As an example how I used it in my work in steam utility optimization, I created a derived class from the SymBuilder object:
%SYMUTILITY Create a SYMUTILITY object for creating symbolic utility system optimization
then added a series of custom methods which expanded the SymBuilder object for modelling common steam system equipment, e.g.
%ADDWHB Add Waste Heat Boiler to Symbolic Builder Model [Duty Based]
%
% AddWHB(JStm,names,duty,bfwH,stmT,stmP,bdr,eff)
%
% names are {Unit Name,msteam,mbfw,h}
% eff is optional, defaults to 0.9
if(nargin < 9), eff = 0.9; end
%Thermo Calcs
WHB_H = JStm.HPT(stmP,stmT);
WHB_BDH = JStm.HPX(stmP,0);
WHB_eff = eff; %assume fixed efficiency
%Energy Balance
con1 = sprintf('%1.15g - %s = 0',(duty*WHB_eff)/...
(WHB_H + bdr*WHB_BDH - bfwH*(bdr + 1))*3.6,names{2});
%Mass Balance
con2 = sprintf('%s-(1+%1.15g)*%s = 0',names{3},bdr,names{2});
%Add To Model
B.AddConstant(names{4},WHB_H);
B.AddConstant([names{1} '_Q'],duty);
B.AddConstant([names{1} '_Eff'],eff);
B.AddCon(con1); B.AddCon(con2);
B.AddResultExp(['F:' names{1}],names{2});
end
As shown above, you can use sprintf
to generate equations which can then be added to the SymBuilder object.

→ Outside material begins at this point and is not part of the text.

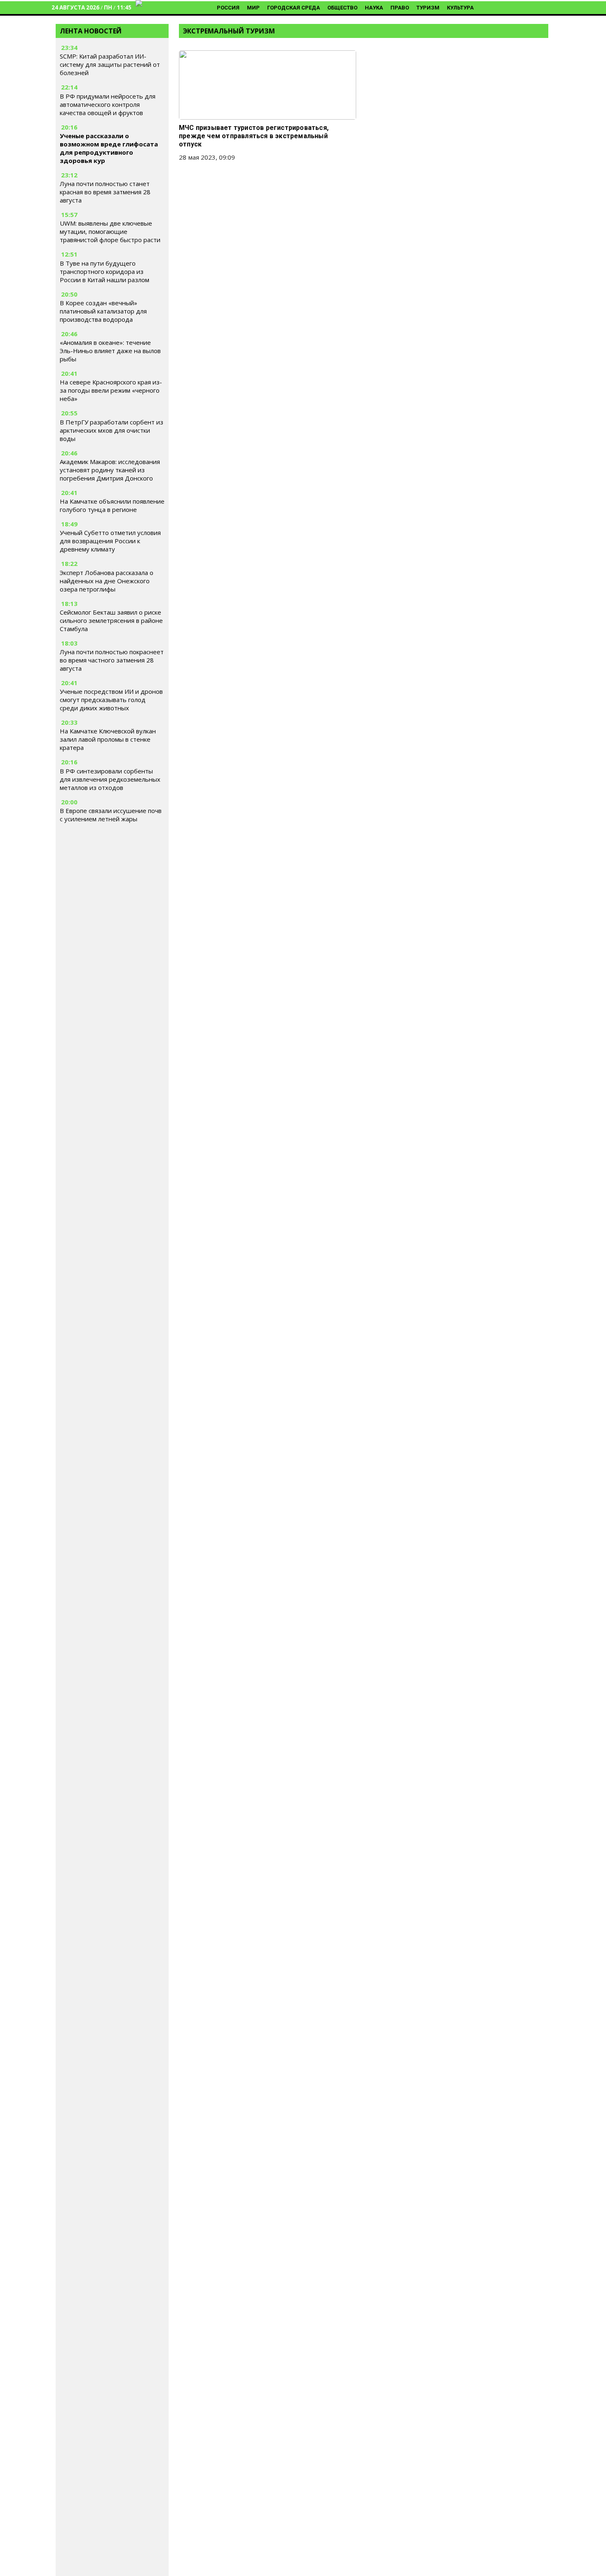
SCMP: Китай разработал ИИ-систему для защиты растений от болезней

The result of this approach is that I could create my optimization problem as:
U.AddWHB(JStm,{'WHB','m13','m37','WHB_H'},WHB_Q,BFW_H,WHB_T,MP_P,0.03,WHB_Eff);
% Turbo Generators
U.AddTurboGen(JStm,{'TG1','m4','h3','btg1'},HP_P,LP_P,TG1_QMax,HP_H);
% Back Pressure Turbines
U.AddBPT(JStm,{'BT2','m6','h3','bt2'},HP_P,LP_P,BT2_Q,BT2_Eff,HP_H);
then finally at the end, call Build
, then Solve
, then Results
, and easily inspect my optimal solution!